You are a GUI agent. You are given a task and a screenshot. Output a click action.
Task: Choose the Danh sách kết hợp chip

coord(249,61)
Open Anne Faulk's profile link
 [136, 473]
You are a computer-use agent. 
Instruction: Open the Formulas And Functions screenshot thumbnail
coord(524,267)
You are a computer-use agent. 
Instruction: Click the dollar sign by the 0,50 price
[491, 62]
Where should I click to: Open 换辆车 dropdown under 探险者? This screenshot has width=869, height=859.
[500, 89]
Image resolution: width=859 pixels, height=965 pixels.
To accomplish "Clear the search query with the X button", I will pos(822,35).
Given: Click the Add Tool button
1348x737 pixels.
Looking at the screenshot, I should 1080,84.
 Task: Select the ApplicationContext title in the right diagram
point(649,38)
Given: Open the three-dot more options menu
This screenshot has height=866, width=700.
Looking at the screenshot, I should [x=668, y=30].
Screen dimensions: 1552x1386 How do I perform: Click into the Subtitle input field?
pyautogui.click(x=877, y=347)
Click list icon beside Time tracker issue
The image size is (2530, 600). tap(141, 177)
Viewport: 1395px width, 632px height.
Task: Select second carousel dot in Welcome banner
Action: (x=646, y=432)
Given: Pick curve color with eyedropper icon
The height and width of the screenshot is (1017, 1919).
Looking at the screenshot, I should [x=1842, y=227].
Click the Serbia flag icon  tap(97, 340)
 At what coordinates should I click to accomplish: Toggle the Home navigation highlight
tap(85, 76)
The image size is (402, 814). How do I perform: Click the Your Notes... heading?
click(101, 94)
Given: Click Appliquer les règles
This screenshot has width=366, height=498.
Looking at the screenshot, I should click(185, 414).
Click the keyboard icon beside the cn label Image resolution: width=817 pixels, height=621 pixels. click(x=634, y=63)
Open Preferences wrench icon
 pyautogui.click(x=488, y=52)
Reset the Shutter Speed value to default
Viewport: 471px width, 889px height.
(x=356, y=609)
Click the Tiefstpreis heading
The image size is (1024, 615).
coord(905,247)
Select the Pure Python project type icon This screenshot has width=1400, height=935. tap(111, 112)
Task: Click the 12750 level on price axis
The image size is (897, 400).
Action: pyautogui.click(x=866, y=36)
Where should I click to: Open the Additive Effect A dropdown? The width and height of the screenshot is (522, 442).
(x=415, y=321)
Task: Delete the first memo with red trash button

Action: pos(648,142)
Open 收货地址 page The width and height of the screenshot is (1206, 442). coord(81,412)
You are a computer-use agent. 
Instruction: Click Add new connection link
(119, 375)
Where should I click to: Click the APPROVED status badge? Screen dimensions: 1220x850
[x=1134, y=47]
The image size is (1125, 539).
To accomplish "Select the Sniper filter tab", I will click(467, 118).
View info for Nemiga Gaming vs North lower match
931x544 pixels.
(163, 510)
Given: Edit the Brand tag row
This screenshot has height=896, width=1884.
● ● ●
## [Exercise directions]
In this exercise, reproduce each line above exactly.

## [Solution]
You are a GUI agent. You are given a task and a screenshot. Output a click action.
Task: Choose the Danh sách kết hợp chip

coord(249,61)
Open Anne Faulk's profile link
 [136, 473]
You are a computer-use agent. 
Instruction: Open the Formulas And Functions screenshot thumbnail
coord(524,267)
You are a computer-use agent. 
Instruction: Click the dollar sign by the 0,50 price
[491, 62]
Where should I click to: Open 换辆车 dropdown under 探险者? This screenshot has width=869, height=859.
[500, 89]
Image resolution: width=859 pixels, height=965 pixels.
To accomplish "Clear the search query with the X button", I will pos(822,35).
Given: Click the Add Tool button
1348x737 pixels.
Looking at the screenshot, I should 1080,84.
 Task: Select the ApplicationContext title in the right diagram
point(649,38)
Given: Open the three-dot more options menu
This screenshot has height=866, width=700.
Looking at the screenshot, I should [x=668, y=30].
Screen dimensions: 1552x1386 How do I perform: Click into the Subtitle input field?
pyautogui.click(x=877, y=347)
Click list icon beside Time tracker issue
The image size is (2530, 600). tap(141, 177)
Viewport: 1395px width, 632px height.
Task: Select second carousel dot in Welcome banner
Action: (x=646, y=432)
Given: Pick curve color with eyedropper icon
The height and width of the screenshot is (1017, 1919).
Looking at the screenshot, I should [x=1842, y=227].
Click the Serbia flag icon  tap(97, 340)
 At what coordinates should I click to accomplish: Toggle the Home navigation highlight
tap(85, 76)
The image size is (402, 814). How do I perform: Click the Your Notes... heading?
click(101, 94)
Given: Click Appliquer les règles
This screenshot has width=366, height=498.
Looking at the screenshot, I should click(185, 414).
Click the keyboard icon beside the cn label Image resolution: width=817 pixels, height=621 pixels. click(x=634, y=63)
Open Preferences wrench icon
 pyautogui.click(x=488, y=52)
Reset the Shutter Speed value to default
Viewport: 471px width, 889px height.
(x=356, y=609)
Click the Tiefstpreis heading
The image size is (1024, 615).
coord(905,247)
Select the Pure Python project type icon This screenshot has width=1400, height=935. tap(111, 112)
Task: Click the 12750 level on price axis
The image size is (897, 400).
Action: pyautogui.click(x=866, y=36)
Where should I click to: Open the Additive Effect A dropdown? The width and height of the screenshot is (522, 442).
(x=415, y=321)
Task: Delete the first memo with red trash button

Action: pos(648,142)
Open 收货地址 page The width and height of the screenshot is (1206, 442). coord(81,412)
You are a computer-use agent. 
Instruction: Click Add new connection link
(119, 375)
Where should I click to: Click the APPROVED status badge? Screen dimensions: 1220x850
[x=1134, y=47]
The image size is (1125, 539).
To accomplish "Select the Sniper filter tab", I will click(467, 118).
View info for Nemiga Gaming vs North lower match
931x544 pixels.
(163, 510)
Given: Edit the Brand tag row
This screenshot has height=896, width=1884.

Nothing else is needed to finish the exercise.